Quaternary chalcogenide, Cu₂MnSnS₄ (CMTS) was synthesized by hydrothermal method as a non-precious counter electrode (CE) for dye sensitized solar cells (DSSCs). PVP in different concentration was used along with CMTS, to generate various nanostructures. This work focusses on investigating the role of PVP on electrocatalytic properties of the different CMTS nanostructures. The structural, morphological, and electrocatalytic properties was done. XRD measurement confirmed stannite structure of CMTS. FESEM analysis showed flower like morphology of CMTS with PVP. The PVP concentration tunned the morphology of the CMTS nanostructure. In addition to morphology, electrical and electrochemical properties were changed. Cyclic voltammetry analysis revealed that the catalytic properties enhanced due to increase the PVP concentration. For the 1 g of PVP with CMTS exhibited high cathodic current density 0.0022 mA/cm² compared to the Pt CE. With increase in PVP concentration the resistivity decreased, and the mobility increased. Highest carrier concentration was observed for highest PVP concentration in CMTS. Nyquist plot displayed a decrease in series resistance and charge transfer resistance.

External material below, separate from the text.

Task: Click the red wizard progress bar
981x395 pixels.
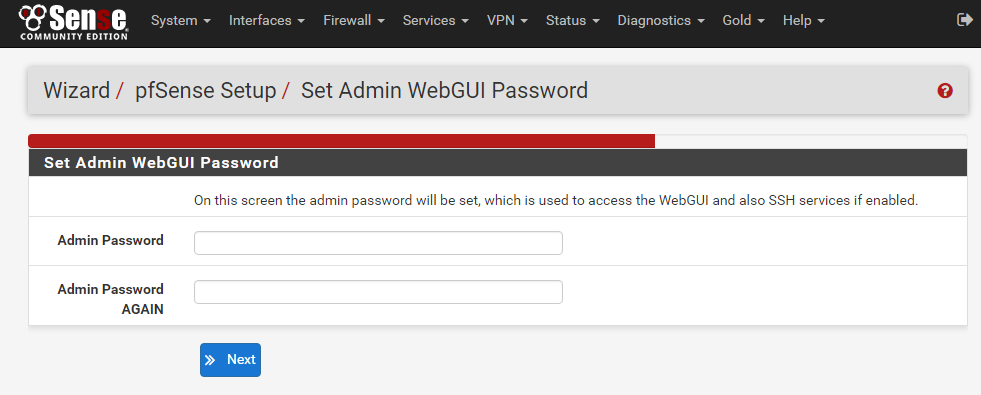Action: (x=342, y=141)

DSSCs were fabricated using the CMTS samples as CE. I-V characterization were learned out to determine the efficiency of the devices. Open circuit voltage V_oc of 1 g of PVP with CMTS 0.74 V and short circuit current J_sc of 7.06 mA. cm^-2 which is comparable to Pt CE V_oc of 0.74 V and J_sc of 7.65 mA. cm^-2. Power conversion efficiency PCE of 1 g of PVP with CMTS 3.33% higher than other CMTS CE. This indicates electrocatalytic activity of flower like 1 g of PVP with CMTS was better for I^-/I₃^- redox reaction. Hence it is a good counter electrode material comparable to Pt CE for DSSC.